The justices said Friday they will decide whether the Justice Department and abortion providers can sue in federal court over a law that Justice Sonia Sotomayor said was “enacted in open disregard of the constituti­onal rights of women seeking abortion care in Texas.”

Answering that question will help determine whether the law should be blocked while legal challenges continue. The court is moving at an unusually fast pace that suggests it plans to make a decision quickly. Arguments are set for Nov. 1.

The court’s action leaves in place for the time being a law that clinics say has led to an 80 percent reduction in abortions in the nation’s second-largest state.

The justices said in their order that they were deferring action on a request from the Justice Department to put the law on hold. Sotomayor wrote that she would have blocked the law now.

“The promise of future adjudicati­on offers cold comfort, however, for Texas women seeking abortion care, who are entitled to relief now,” Sotomayor wrote.

Sotomayor was the only justice to make her views clear, but it seems there were not five votes on the nine-member court to immediatel­y block the law Friday. It takes just four justices to decide to hear a case.

The court first declined to block the law in September, in response to an emergency filing by the abortion providers. The vote was 5-4 vote, with the three appointees of former President Donald Trump joining two other conservati­ves in the majority. Chief Justice John Roberts joined Sotomayor and the other two liberal justices in voting to keep the law on hold while the legal fight goes on in lower courts.

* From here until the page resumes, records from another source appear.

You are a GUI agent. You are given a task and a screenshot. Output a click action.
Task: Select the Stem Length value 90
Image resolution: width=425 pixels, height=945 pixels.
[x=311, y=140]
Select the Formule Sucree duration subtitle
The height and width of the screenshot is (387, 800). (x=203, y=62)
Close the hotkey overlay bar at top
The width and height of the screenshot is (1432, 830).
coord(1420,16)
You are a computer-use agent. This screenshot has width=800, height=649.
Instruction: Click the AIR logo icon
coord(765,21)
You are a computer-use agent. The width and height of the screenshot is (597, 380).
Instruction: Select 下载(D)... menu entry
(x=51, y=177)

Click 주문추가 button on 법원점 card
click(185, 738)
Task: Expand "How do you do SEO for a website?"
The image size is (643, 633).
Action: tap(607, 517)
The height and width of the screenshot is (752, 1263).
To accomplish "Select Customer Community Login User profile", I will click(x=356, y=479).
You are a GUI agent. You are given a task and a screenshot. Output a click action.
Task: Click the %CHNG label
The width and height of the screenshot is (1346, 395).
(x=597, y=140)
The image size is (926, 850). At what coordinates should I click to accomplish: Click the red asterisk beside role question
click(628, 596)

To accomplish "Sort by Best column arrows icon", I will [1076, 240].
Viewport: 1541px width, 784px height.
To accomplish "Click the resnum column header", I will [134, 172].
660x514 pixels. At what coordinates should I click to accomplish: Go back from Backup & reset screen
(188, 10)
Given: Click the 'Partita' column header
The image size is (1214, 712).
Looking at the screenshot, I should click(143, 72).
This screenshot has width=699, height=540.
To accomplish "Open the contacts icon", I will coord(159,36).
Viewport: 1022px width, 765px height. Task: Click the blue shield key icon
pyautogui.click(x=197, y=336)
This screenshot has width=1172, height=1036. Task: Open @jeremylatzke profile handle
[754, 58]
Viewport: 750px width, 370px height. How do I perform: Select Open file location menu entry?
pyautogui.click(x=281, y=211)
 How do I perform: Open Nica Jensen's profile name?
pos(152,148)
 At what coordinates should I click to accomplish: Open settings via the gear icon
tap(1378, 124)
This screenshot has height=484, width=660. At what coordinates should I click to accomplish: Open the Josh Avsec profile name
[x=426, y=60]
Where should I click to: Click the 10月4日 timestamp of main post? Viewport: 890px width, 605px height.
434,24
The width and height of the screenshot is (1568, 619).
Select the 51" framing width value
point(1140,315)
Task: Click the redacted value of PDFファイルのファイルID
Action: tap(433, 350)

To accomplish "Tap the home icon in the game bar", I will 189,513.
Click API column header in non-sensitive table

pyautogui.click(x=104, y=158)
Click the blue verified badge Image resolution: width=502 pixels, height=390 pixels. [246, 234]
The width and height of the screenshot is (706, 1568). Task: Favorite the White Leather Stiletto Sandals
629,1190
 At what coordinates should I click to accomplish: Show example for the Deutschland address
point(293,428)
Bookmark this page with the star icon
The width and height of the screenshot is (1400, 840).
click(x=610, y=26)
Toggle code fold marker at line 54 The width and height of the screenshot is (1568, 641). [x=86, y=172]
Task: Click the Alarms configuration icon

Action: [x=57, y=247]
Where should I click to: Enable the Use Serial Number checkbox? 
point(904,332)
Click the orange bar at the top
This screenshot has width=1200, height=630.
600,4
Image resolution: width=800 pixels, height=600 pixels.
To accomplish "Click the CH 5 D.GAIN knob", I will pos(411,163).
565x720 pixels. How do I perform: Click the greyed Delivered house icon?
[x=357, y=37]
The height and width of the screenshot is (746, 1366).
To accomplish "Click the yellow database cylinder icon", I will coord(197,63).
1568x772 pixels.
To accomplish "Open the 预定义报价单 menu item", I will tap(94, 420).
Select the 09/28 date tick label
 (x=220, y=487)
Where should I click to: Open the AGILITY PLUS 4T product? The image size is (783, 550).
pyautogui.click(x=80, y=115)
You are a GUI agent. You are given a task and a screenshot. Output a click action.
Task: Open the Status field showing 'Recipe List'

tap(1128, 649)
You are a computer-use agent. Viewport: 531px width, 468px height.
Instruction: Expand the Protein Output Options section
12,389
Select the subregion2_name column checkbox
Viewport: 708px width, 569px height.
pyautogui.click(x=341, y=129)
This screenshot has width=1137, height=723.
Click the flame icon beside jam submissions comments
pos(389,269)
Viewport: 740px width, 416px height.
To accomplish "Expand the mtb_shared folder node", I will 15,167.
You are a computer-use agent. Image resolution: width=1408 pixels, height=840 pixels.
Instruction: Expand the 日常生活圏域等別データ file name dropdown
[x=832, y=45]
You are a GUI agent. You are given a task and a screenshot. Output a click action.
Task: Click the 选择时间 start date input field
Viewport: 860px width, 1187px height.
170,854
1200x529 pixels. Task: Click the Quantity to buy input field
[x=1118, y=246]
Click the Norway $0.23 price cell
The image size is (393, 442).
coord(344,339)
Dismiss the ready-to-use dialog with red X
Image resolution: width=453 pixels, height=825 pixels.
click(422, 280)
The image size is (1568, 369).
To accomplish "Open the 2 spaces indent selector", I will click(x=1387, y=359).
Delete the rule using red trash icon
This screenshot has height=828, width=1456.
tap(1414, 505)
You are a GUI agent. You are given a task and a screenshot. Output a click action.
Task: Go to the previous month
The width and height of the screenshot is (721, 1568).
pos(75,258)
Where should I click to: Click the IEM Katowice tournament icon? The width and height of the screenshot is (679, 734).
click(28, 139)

Now, though, the justices, in a rare move, have decided to weigh in before lower courts definitive­ly decide the issues.

Kimberlyn Schwartz, a spokeswoma­n for Texas Right to Life, said she was happy the law remains in effect. “This is a great developmen­t for the ProLife movement because the law will continue to save an estimated 100 babies per day, and because the justices will actually discuss whether these lawsuits are valid in the first place,” Schwartz said in a statement.

Amy Hagstrom Miller, the chief executive of Whole Woman’s Health, said Friday’s order means patients will continue to be denied care at the four Whole Woman’s Health clinics in Texas, on top of the hundreds who already have been turned away.

“The legal limbo is excruciati­ng for both patients and our clinic staff,” Miller said in a statement.

The focus of the high court arguments will not be on the abortion ban, but whether the Justice Department and the providers can sue and obtain a court order that effectivel­y prevents the law from being enforced, the Supreme Court said in its brief order.